RECORDED INFORMATION Block Start

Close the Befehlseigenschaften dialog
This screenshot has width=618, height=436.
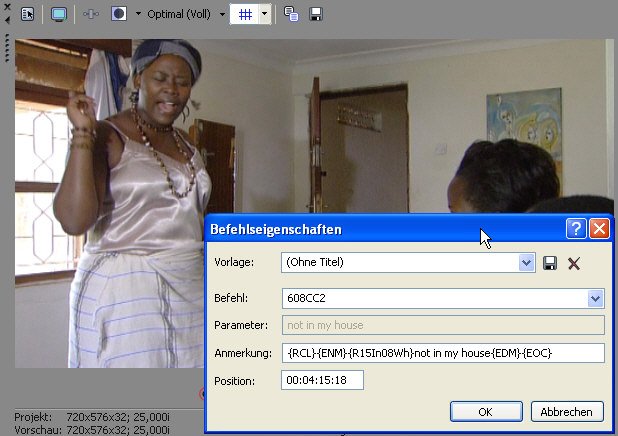point(599,229)
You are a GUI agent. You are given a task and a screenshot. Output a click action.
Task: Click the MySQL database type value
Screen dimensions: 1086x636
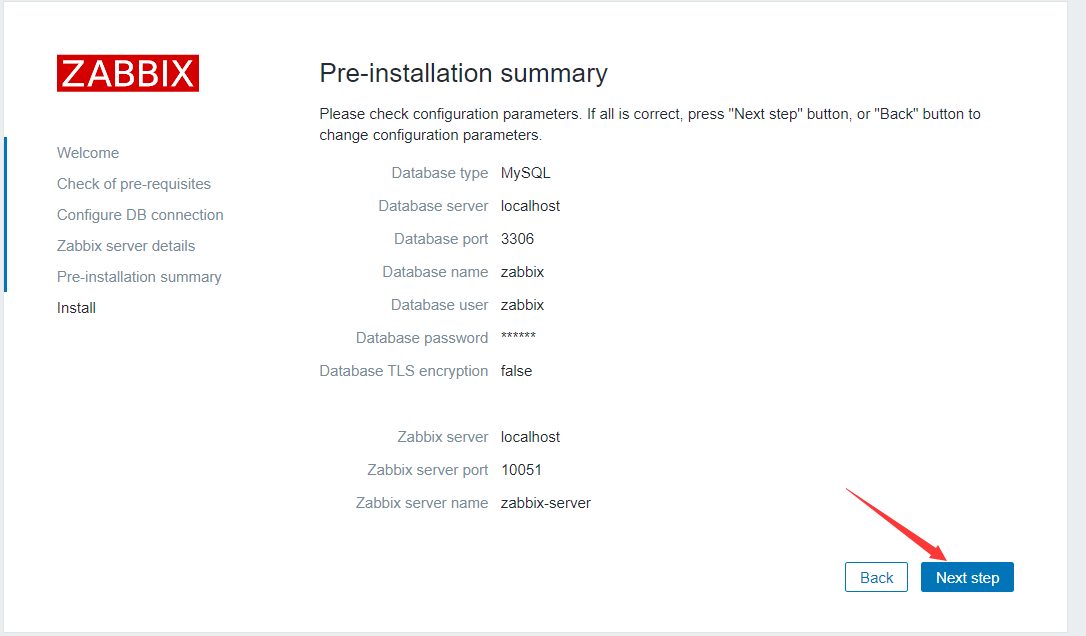click(x=526, y=173)
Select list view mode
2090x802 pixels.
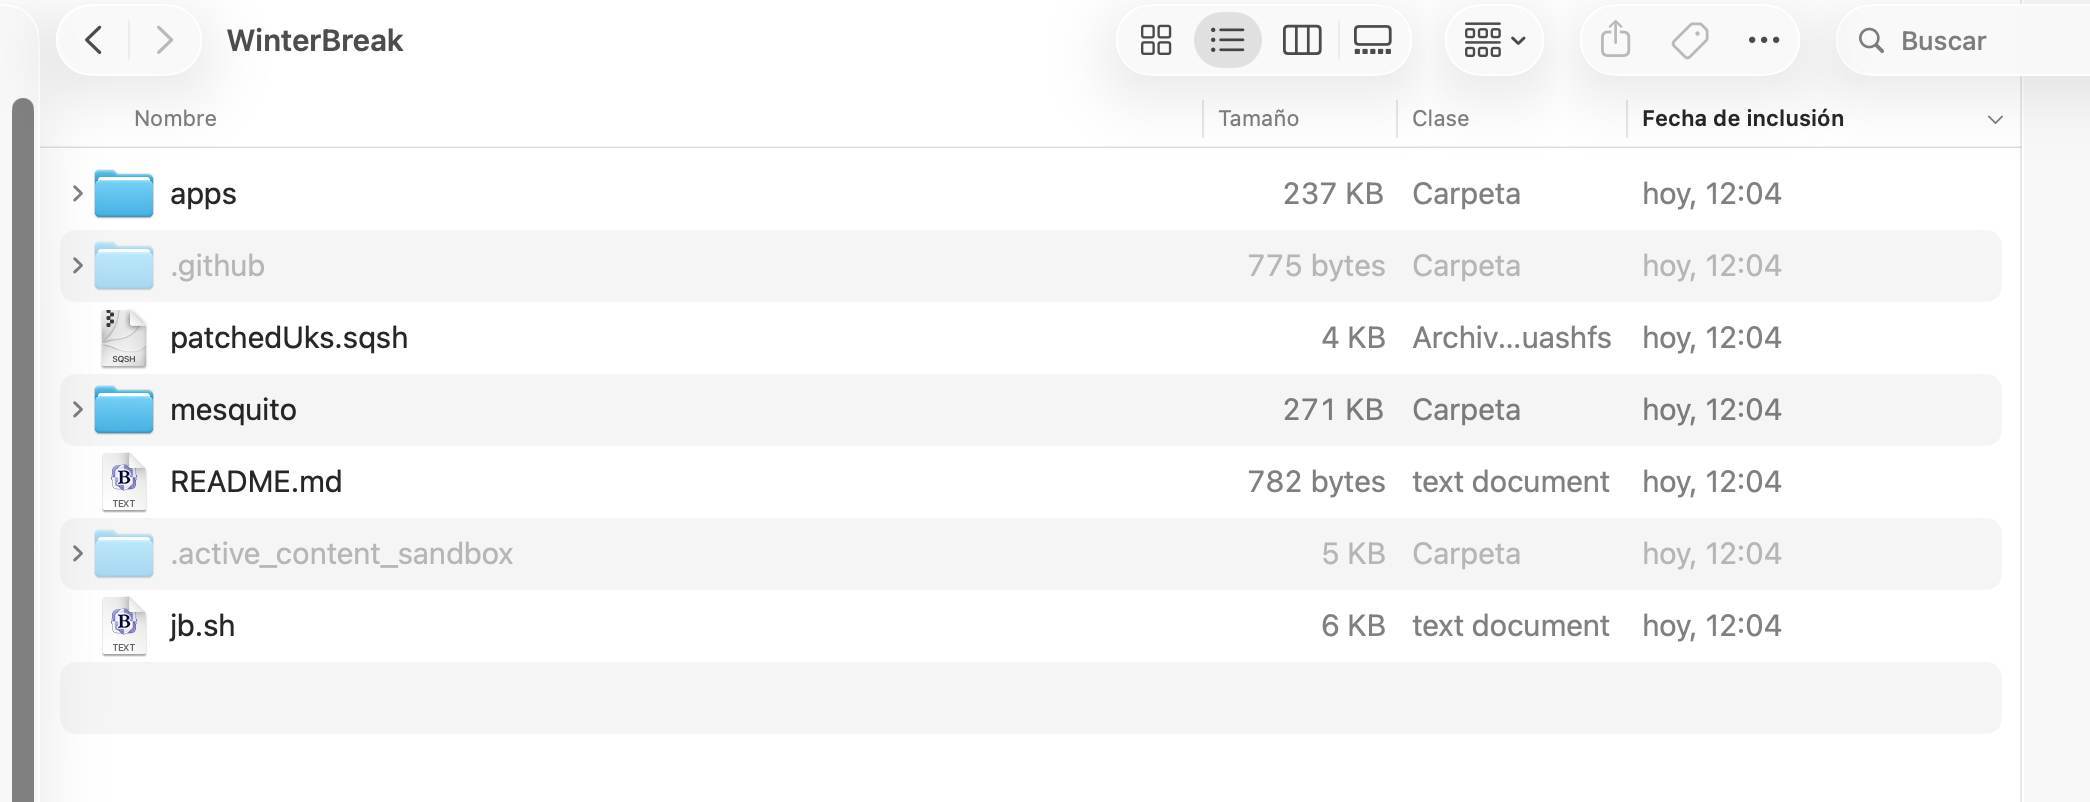click(x=1227, y=40)
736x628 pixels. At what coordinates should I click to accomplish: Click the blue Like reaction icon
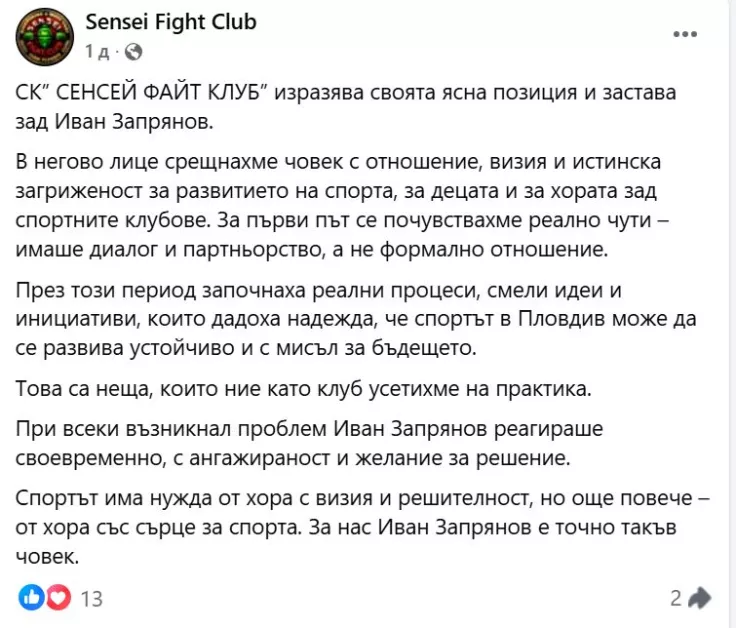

RECORDED INFORMATION Block End

**PROMPT:** Please write out exactly the lines from the one containing "2090x802 pixels." through the last line of the records above, and leave out any pictures.

**FINISHED TASK:**
2090x802 pixels.
click(x=1227, y=40)
736x628 pixels. At what coordinates should I click to accomplish: Click the blue Like reaction icon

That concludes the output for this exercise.